Systemic T-cell and local macrophage interactions mediate granule size-dependent biological hydroxyapatite foreign body reaction

Abstract

Biological hydroxyapatite (BHA) has been widely used in alveolar bone augmentation, while unfavorable outcomes can still be encountered. Among several reasons, we noticed a chaotic granule size application issue. The principle behind the choice of proper granule size mainly lies in the fitness of defect shape and size. However, granule size has been shown to elicit significant biological effects, with the underlying mechanisms still unknown. BHA granules of five different sizes were first prepared and characterized to investigate their biological effects. We found that the biomimetic porous structure of BHA gradually disappeared with decreasing size, affecting the structure of the blood clot fibrin network, leading to different local immune microenvironments and foreign body reactions (FBRs).
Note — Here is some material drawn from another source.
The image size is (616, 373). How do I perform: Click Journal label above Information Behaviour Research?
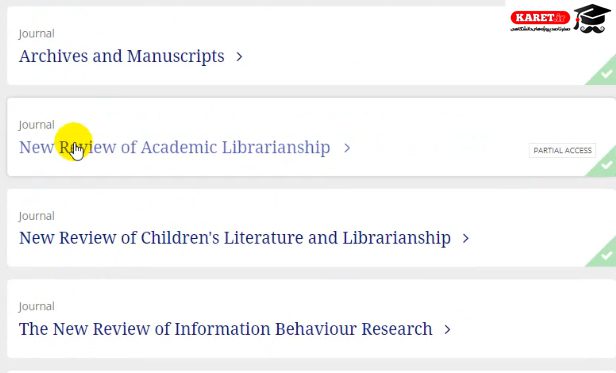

Among them, <0.2 mm BHA granules completely lost their biomimetic porous structure and their fibrin network was loosened with strong immune response and strongest FBR. We found Gata3 (+)/Nfat3 (+) Th2 cells were recruited from activated systemic immune organs, inducing CD206 (+)/CD163 (low) M2 macrophages through direct contact with Ptprc-Mrc1, thereby promoting their fusion to form foreign body giant cells leading to strong FBR. This study expanded the understanding of the size effect of BHA granules from a biological perspective and unveiled the mechanisms of systemic immune towards BHA mediated FBR, providing regulatory targets to improve bone regeneration outcomes.